このページは、2019年3月に保存されたアーカイブです。最新の内容ではない場合がありますのでご注意ください

中国地方旅行
(その5・山陰編−1)

<出雲大社>
 萩(前作・中国地方旅行その5萩編−2)を出てから、一路出雲へ向かってひた走った。かなりの時間がかかって夜遅く大社町についた。
 実は津和野へも行きたかった。何しろ、津和野は元々能登国守だった吉見氏が移って開いた城下町であり、あの森鴎外の故郷でもあり、さらに城下町の風情を色濃く残していると聞いていたからだ。
 しかし限られた残り日数を考えると、あまり色々寄れないのであきらめた。島根の三田と呼ばれる3都市なども同様である。出雲についたのは深夜近くではあったが、電話で色々問い合わせたところ、何とか1軒泊まれるビジネスホテルを見つけて、そこに泊まった。
 翌朝かなり早くから出雲大社に出かけた。しかしカメラの電池不足で写真は左のように暗くなりうまく写らなかった。お店屋さんを探したが、まだどこも空いていないので、一旦出雲大社を後にした。なぜなら写真を撮影することがかなりの目的の旅であったからだ。近くの海で釣りをして、お店が開きそうな時間帯まで暇つぶしをした。

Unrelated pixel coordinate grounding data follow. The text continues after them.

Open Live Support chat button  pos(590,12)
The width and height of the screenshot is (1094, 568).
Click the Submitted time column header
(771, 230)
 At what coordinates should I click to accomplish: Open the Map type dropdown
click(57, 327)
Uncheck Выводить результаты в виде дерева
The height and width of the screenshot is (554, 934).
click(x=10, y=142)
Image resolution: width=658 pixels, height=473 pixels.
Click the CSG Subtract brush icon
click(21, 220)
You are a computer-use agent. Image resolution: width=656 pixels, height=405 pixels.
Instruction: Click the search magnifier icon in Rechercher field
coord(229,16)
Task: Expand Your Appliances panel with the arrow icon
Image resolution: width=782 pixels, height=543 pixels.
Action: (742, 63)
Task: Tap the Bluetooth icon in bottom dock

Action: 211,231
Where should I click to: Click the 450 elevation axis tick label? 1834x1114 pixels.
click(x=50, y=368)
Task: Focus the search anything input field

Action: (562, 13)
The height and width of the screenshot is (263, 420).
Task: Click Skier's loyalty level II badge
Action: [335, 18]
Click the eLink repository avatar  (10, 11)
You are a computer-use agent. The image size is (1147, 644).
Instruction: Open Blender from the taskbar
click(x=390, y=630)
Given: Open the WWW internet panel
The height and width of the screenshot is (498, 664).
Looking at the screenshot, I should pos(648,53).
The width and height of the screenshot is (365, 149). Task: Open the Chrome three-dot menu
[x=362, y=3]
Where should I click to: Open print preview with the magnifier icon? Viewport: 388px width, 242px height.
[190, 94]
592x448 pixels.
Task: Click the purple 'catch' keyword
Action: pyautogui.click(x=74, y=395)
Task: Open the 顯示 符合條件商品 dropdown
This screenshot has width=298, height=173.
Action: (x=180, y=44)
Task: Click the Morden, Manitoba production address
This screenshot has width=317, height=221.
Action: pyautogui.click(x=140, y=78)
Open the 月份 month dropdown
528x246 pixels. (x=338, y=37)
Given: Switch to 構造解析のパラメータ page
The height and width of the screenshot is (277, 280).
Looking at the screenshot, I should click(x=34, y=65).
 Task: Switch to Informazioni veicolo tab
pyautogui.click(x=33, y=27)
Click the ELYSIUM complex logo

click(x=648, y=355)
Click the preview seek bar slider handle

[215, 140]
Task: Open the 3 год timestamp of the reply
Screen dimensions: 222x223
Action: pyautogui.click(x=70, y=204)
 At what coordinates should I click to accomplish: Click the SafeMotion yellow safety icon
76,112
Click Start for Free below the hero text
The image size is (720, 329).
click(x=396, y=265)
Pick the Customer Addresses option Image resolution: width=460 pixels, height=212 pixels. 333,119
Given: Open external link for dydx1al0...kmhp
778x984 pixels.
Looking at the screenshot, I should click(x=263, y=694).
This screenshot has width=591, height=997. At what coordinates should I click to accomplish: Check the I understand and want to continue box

 適当な時間で釣りを終え、もう一度出雲大社へ行った。早朝は雨上がり状態で曇っていたが、もうこの頃は晴れ上がり、参道なども乾いていた。何かしらその奥床しさに感動した。伊勢神宮へ行った時もそうだが、何かこのような古代からある大社にくると、自然に根差した素朴さあふれた日本人の宗教観の良さをあらためて実感させられます。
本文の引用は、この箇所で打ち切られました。